## Task list
**1)** Translate this sentence from the article on the 2010 flash crash into Spanish: "The problem is, not everyone agrees."
**2)** From the article on the 2010 flash crash, quote the passage between "The incident had" and "watched volatility index.", inclusive.
## begin Extracted text
Stock markets in the United States on May 6, 2010, were not having a good day. By early afternoon, concerns over the European debt crisis and an upcoming jobs report had driven most major indices solidly into negative territory. But as bad as things looked, they were about to get a lot worse.
At 2:41 PM, prices for E-mini S&P 500 futures—the world’s most liquid equity index contract—started plunging. By 2:44 PM, algorithms used by high-frequency traders to buy and sell that contract were going crazy, selling more than they were buying and threatening to vaporize liquidity. Mere seconds later, those same algorithms bought and sold over 27,000 contracts in just 14 seconds, yet netted only 200 additional contracts. The market was going haywire. One second after that frenzy, trading in E-mini S&P 500 futures was halted for five seconds, forcing the computers to take a breather. By 3:00 PM, markets recovered from the crash. In just 20 minutes, the Dow Jones Industrial Average had lost and then regained nearly 1,000 points.
The incident had taken a psychological toll. Investors were spooked. And worse, no one seemed to know how it had happened. It would take the Securities and Exchange Commission and Commodity Futures Trading Commission five months to release a report that drew only tentative conclusions. Since then, some preventative measures have been put in place but many experts are not convinced they are enough.
Imagine people’s relief when a new method was announced that could predict imminent flash crashes. Devised by two well-respected economists and the research head of a hedge fund, the measure, called VPIN, or volume-synchronized probability of informed trading, monitors imbalances in trading—when sellers outnumber buyers or vice versa—and purports to peak before problems arise. Its inventors hail it as superior to existing market indicators like VIX, the widely watched volatility index.
“When we started looking at it systematically, in terms of forecasting VPIN performs much worse than VIX.”
The trio behind VPIN—David Easley and Maureen O’Hara, both economists at Cornell University, and Marcos López de Prado, head of high-frequency trading at Tudor Investment—believe the measure has the potential to become a critical financial indicator and have filed for a patent. Furthermore, they are urging regulators to use VPIN as a watchdog signal. There is every reason to think that might happen—in addition to her position at Cornell, O’Hara also serves on a panel convened by the SEC and the CFTC to investigate the flash crash. She and her co-authors strongly believe that VPIN could alert market regulators to an impending crash like that which occurred on May 6, 2010.
The problem is, not everyone agrees.
Torben Andersen is one of those people. His research focuses on market volatility and asset pricing, two factors that are central to understanding the flash crash. His interest in peculiar market events is what led him to pick up the VPIN paper.
“It has policy relevance,” says Andersen, a professor of finance at the Kellogg School of Management, of the working paper. What also piqued his interest was the authors’ claim that VPIN could predict market imbalances and short-term volatility better than VIX. “I have other papers where I criticize VIX,” he says, “but I still think it’s fairly good. Maybe you could make it a little bit better, but it’s good.”
## end Extracted text
## begin Dataset entries
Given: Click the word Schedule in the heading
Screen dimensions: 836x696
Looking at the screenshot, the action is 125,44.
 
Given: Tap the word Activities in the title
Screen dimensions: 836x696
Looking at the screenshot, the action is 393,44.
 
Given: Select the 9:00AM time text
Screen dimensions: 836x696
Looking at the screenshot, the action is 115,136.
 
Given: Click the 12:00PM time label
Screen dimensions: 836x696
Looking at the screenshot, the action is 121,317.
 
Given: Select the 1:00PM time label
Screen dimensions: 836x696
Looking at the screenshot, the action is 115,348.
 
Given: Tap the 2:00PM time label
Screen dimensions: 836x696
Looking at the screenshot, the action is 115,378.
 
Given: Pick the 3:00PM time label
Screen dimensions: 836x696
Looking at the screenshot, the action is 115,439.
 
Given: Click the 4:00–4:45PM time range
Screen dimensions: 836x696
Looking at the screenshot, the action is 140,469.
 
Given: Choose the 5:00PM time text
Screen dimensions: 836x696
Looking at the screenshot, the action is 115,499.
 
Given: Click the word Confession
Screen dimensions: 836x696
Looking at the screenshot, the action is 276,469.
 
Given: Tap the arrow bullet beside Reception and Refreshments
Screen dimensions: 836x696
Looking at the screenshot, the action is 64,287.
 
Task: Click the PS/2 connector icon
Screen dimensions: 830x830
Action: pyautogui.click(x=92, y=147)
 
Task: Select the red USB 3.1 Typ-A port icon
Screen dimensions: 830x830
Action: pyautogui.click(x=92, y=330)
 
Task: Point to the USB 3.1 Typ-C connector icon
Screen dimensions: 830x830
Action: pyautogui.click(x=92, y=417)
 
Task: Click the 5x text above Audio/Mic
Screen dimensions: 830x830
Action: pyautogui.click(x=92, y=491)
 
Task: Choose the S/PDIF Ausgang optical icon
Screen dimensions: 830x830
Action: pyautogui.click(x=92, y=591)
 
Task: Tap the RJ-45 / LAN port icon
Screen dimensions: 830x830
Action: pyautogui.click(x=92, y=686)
## end Dataset entries
## Solutions
**1)** El problema es que no todos están de acuerdo.

**2)**
The incident had taken a psychological toll. Investors were spooked. And worse, no one seemed to know how it had happened. It would take the Securities and Exchange Commission and Commodity Futures Trading Commission five months to release a report that drew only tentative conclusions. Since then, some preventative measures have been put in place but many experts are not convinced they are enough.
Imagine people’s relief when a new method was announced that could predict imminent flash crashes. Devised by two well-respected economists and the research head of a hedge fund, the measure, called VPIN, or volume-synchronized probability of informed trading, monitors imbalances in trading—when sellers outnumber buyers or vice versa—and purports to peak before problems arise. Its inventors hail it as superior to existing market indicators like VIX, the widely watched volatility index.